WHAT YOU WILL DO:
Exact transcription with no images: write out all of the entries below.

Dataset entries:

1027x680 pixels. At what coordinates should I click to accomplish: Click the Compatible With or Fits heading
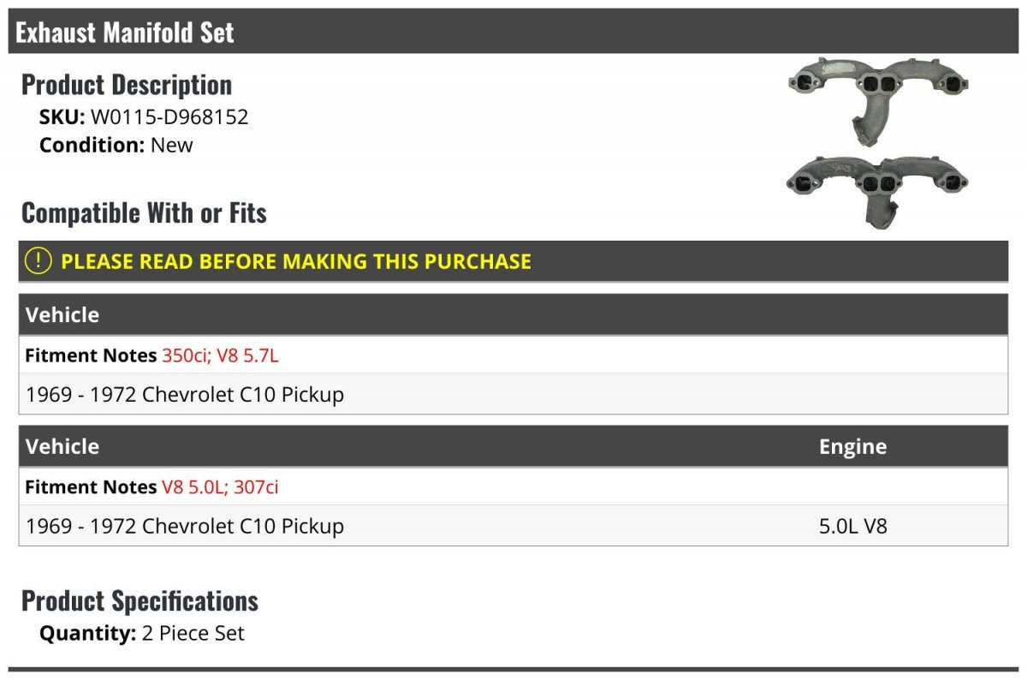144,213
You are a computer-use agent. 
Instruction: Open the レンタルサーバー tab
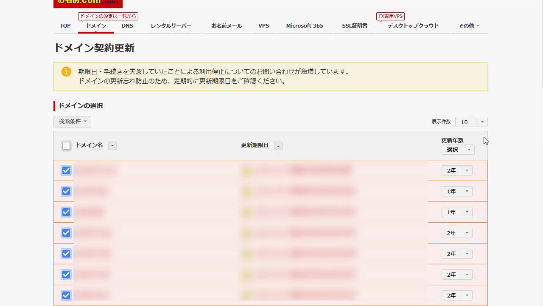coord(171,26)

TASK OUTPUT:
1027x680 pixels. At what coordinates should I click to accomplish: Click the Compatible With or Fits heading
144,213
You are a computer-use agent. 
Instruction: Open the レンタルサーバー tab
coord(171,26)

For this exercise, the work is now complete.